41

Some services (for instance ProtonMail) claim to store hashes of phone numbers, instead of phone numbers themselves (while they don't say how they hash it). Now, given that the number of potentially valid phone numbers is very small (about 26 bits worth of information in an 8-digit phone numbers), it should be quite easy to recover a phone number from its hash.

So what's the point?

BlenderBender
  • 539
  • 1
  • 4
  • 7
  • 20
    did you take into account the likelihood of salt and pepper? – TheHidden Mar 15 '18 at 14:44
  • 7
    I think the hashing should be seen more as obfuscation in this context. Not irreversible, but still better than nothing. – Anders Mar 15 '18 at 15:06
  • 27
    what gives you the idea its 8 digit? phone numbers can have between 3 and 15 digits [source E.164](https://www.itu.int/ITU-T/recommendations/rec.aspx?rec=E.164) and thats even without the Country code and international prefix ('+'). having 18 digits would yield a lot more than 26 bits of information – LvB Mar 15 '18 at 15:44
  • 19
    @TheHidden All the salts and peppers in the world won't change the fact that a 26-bit key space is easily brute forced (in about 67mln hashes). Using a slow hash function helps against brute force; salts and peppers do not (and are not designed to). – marcelm Mar 15 '18 at 19:12
  • 1
    Other than preventing employees from taking a quick look at phone numbers, the purpose here is rather *marketing* than *security*. But you can’t really blame them, there is no easy solution to this problem. Given what they want to do, this is still (a little bit) better than storing in plaintext. – caw Mar 15 '18 at 23:08
  • The real question here is do you trust ProtonMail your phone number?
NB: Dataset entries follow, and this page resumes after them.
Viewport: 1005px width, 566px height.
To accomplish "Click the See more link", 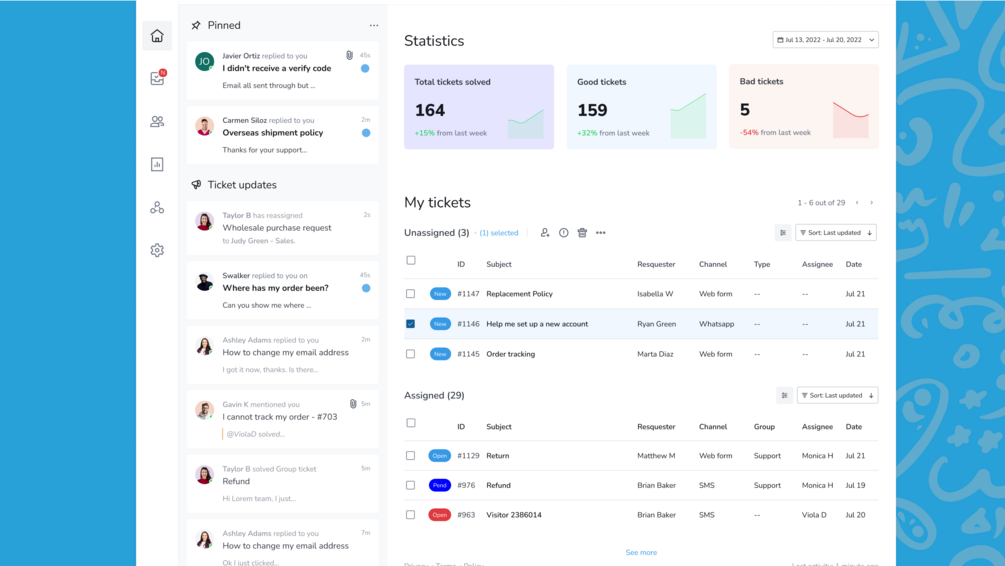I will tap(641, 553).
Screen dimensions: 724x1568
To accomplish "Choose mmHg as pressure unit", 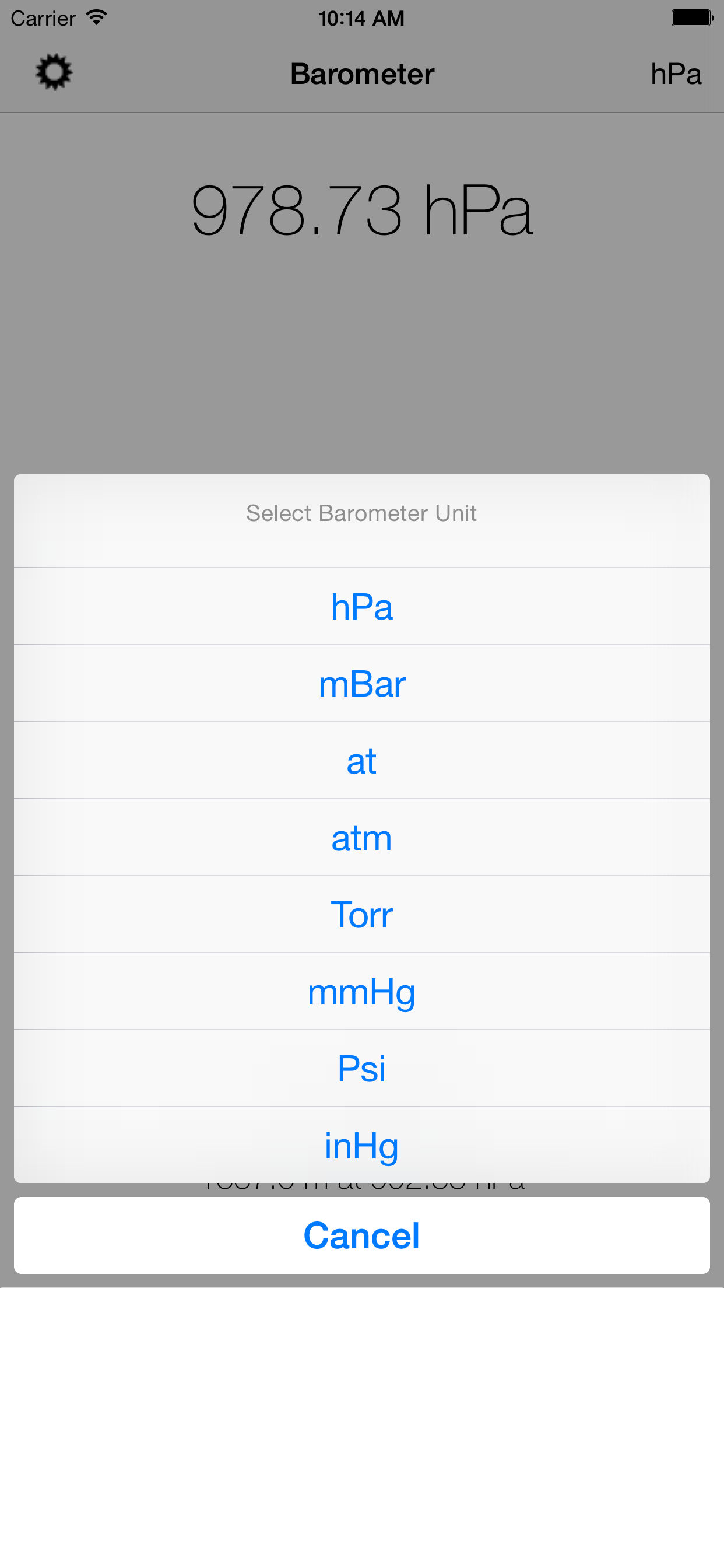I will [x=361, y=992].
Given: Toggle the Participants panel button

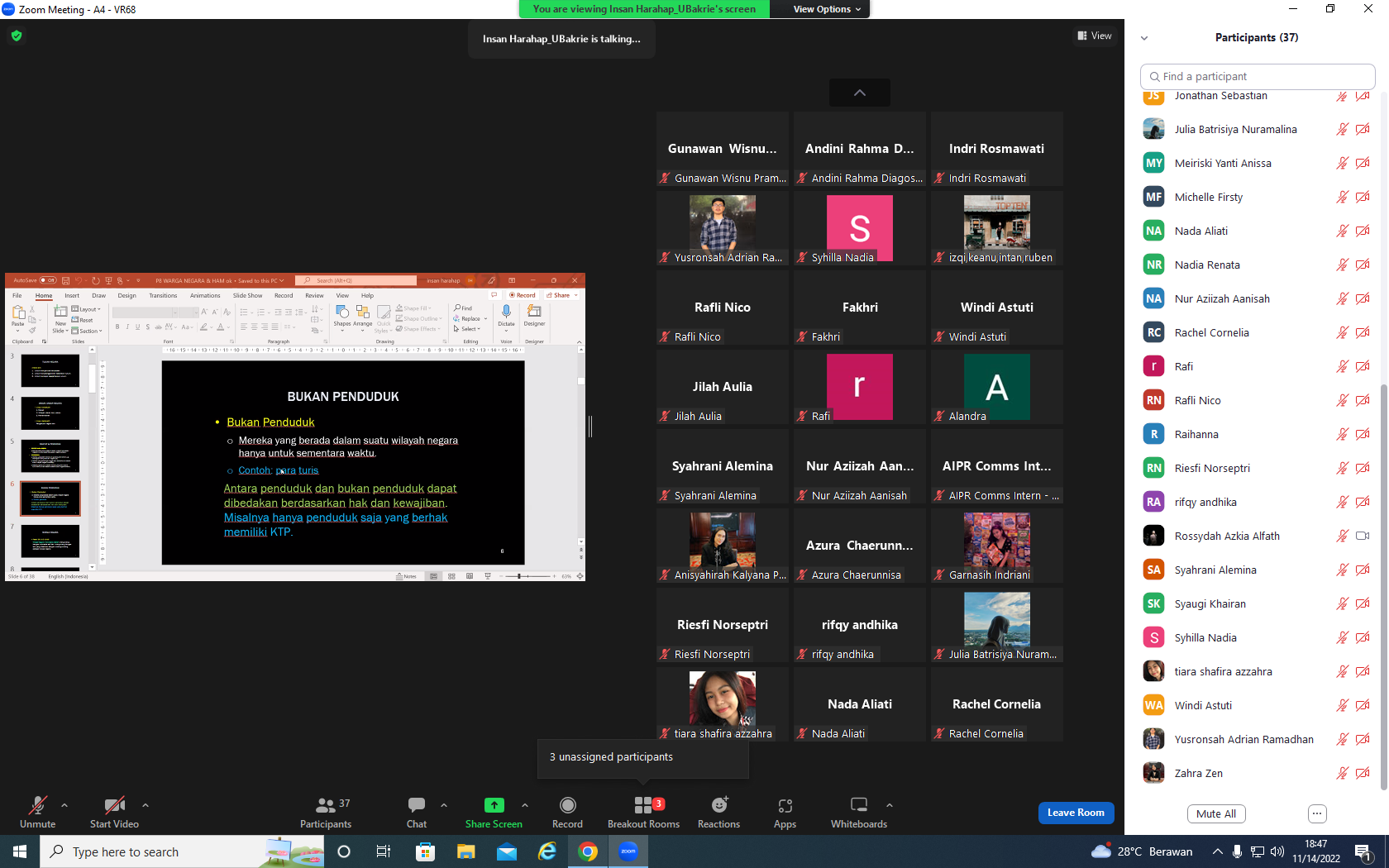Looking at the screenshot, I should pos(326,812).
There is no way to verify if they do as they say, and if your (free) life depends on it, you should just use a burner phone with a non-registered SIM. (And use a computer, Live CD, internet uplink and physical location that cannot be linked to you in any way.) – user258572 Mar 17 '18 at 09:35
  • 1
    Salts and peppers are just to prevent using pre-computed hashes ("rainbow tables"). They don't stop brute forcing *at all* and that's clearly what OP is referring to in asking "what's the point". – Kat Mar 28 '18 at 17:27

4 Answers4

61

ProtonMail may request your phone number to perform a human check:

  • ProtonMail detects that you're attempting to create several accounts.
  • It requests you a phone number, to send you a token via SMS.
  • You must send that token to ProtonMail to prove you're the phone number owner.

Then, ProtonMail doesn't need your phone number anymore, but it still need to use it to prevent spammers to create multiple accounts.

Hashing the phone number allows it to not store the original number and to prevent someone to use the same number twice.

From their FAQ:

However, using the same phone number will result in obtaining the same cryptographic hash, so by comparing hashes, we can detect re-use of phone number or email addresses for human verification.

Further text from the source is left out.